盛文帝的聲音從御書房傳來,袁太監嚇的將頭垂的更低,袁青恨鐵不成鋼的搖了搖頭,揚聲應著,“圣上,是老奴,老奴回來了……”
他大步進了御書房,走到御案前跪下,將奏折從懷里掏出來遞上去。
盛文帝瞥了一眼,“查出來了?”
“是,圣上。”
“誰啊?”
“忠義侯府。”
盛文帝一怔,“忠義侯府?周貴妃的外祖家?”
“正是。”袁青點頭道。
盛文帝笑了,“這倒有意思了,忠義侯府,忠義侯府……老丞相指使的?”
“這個……老奴不得而知了。”袁青垂著頭,一副為難的樣子。
盛文帝啐了他一口,“起來吧。看來就是你說的,周家這是覺得長安攪和了他家孫女的好姻緣,心生不滿了……”
袁青笑了笑,剛想接一句圣上英明,就差點被盛文帝下一句話嚇死。
“不過,忠義侯府這么一說,再去看長安那丫頭,是有幾分蕭長恭的影子,袁青,你說呢?”

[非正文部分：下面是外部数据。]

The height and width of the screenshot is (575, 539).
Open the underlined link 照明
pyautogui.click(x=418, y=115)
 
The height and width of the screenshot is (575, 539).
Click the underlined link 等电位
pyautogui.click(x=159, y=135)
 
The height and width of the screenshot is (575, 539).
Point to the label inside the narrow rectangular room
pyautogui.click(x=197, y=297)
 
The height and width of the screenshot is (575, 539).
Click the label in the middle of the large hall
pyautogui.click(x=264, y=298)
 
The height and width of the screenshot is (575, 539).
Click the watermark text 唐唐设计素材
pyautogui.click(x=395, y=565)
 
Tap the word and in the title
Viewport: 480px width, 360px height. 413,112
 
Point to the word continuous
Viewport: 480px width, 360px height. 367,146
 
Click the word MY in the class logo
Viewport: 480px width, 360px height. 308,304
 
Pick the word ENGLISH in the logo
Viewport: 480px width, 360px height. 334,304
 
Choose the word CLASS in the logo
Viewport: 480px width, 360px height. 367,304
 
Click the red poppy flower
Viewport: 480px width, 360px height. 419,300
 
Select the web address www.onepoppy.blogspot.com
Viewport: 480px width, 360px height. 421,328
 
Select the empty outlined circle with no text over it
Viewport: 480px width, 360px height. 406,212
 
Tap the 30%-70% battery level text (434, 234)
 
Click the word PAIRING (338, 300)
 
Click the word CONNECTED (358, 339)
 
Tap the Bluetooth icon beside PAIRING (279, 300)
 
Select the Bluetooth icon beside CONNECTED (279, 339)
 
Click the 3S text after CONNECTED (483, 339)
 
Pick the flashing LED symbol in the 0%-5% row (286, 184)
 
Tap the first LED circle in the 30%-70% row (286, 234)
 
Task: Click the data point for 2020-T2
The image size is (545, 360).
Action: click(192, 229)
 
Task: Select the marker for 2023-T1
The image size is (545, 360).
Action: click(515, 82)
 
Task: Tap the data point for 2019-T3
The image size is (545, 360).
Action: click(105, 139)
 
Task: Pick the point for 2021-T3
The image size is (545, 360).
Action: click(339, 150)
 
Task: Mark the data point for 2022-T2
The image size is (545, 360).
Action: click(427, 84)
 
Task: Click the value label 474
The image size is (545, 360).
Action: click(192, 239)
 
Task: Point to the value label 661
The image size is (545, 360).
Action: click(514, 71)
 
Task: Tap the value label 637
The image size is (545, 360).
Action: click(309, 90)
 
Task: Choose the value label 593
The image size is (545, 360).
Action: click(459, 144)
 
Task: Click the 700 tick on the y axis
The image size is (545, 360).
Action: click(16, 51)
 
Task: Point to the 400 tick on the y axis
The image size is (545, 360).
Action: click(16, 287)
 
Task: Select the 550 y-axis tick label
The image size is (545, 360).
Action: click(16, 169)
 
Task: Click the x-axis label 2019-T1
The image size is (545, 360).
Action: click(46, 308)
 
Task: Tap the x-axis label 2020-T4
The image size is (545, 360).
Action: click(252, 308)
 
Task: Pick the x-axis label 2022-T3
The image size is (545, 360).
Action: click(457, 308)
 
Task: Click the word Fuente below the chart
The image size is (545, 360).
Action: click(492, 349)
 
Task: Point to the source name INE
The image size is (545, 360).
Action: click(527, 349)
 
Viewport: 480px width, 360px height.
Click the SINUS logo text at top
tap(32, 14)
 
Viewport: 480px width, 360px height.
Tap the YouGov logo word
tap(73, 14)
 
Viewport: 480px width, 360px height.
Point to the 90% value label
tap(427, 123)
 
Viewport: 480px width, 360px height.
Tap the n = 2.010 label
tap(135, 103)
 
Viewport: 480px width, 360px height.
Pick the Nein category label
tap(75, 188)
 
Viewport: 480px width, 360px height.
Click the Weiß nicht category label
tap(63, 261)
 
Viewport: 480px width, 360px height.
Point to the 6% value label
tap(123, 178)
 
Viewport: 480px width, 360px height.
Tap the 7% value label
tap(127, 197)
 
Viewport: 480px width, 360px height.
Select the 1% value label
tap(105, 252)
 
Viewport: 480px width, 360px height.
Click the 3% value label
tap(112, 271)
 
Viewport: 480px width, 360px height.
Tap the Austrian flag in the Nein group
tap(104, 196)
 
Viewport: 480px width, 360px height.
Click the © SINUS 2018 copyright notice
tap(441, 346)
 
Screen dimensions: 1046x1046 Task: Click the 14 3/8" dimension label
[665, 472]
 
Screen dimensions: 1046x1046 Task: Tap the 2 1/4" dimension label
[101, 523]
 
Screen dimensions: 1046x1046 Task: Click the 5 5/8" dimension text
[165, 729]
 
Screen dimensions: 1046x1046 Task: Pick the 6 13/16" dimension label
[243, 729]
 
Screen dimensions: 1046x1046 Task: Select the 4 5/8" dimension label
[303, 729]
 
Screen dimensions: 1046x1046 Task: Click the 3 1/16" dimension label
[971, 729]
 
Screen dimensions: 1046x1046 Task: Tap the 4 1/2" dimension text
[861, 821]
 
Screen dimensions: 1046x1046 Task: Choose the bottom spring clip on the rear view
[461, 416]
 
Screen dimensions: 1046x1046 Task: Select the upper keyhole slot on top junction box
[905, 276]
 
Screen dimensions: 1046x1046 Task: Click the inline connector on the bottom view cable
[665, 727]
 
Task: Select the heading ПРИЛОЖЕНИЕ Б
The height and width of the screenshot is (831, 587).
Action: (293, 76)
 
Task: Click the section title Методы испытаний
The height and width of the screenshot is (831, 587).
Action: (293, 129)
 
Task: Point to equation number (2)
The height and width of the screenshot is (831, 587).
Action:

“有嗎?奴才倒覺得長安縣主有點像年輕時候的圣上,行事大氣的很。”
盛文帝看著他,想了想,嗯了一聲,“你這么一說,還真有點。難怪朕一見這丫頭就喜歡她呢,眼緣,眼緣……這丫頭有點朕年輕時候的風范。可惜了是個丫頭,若是個男子,定能成為我夏啟的棟梁之才……”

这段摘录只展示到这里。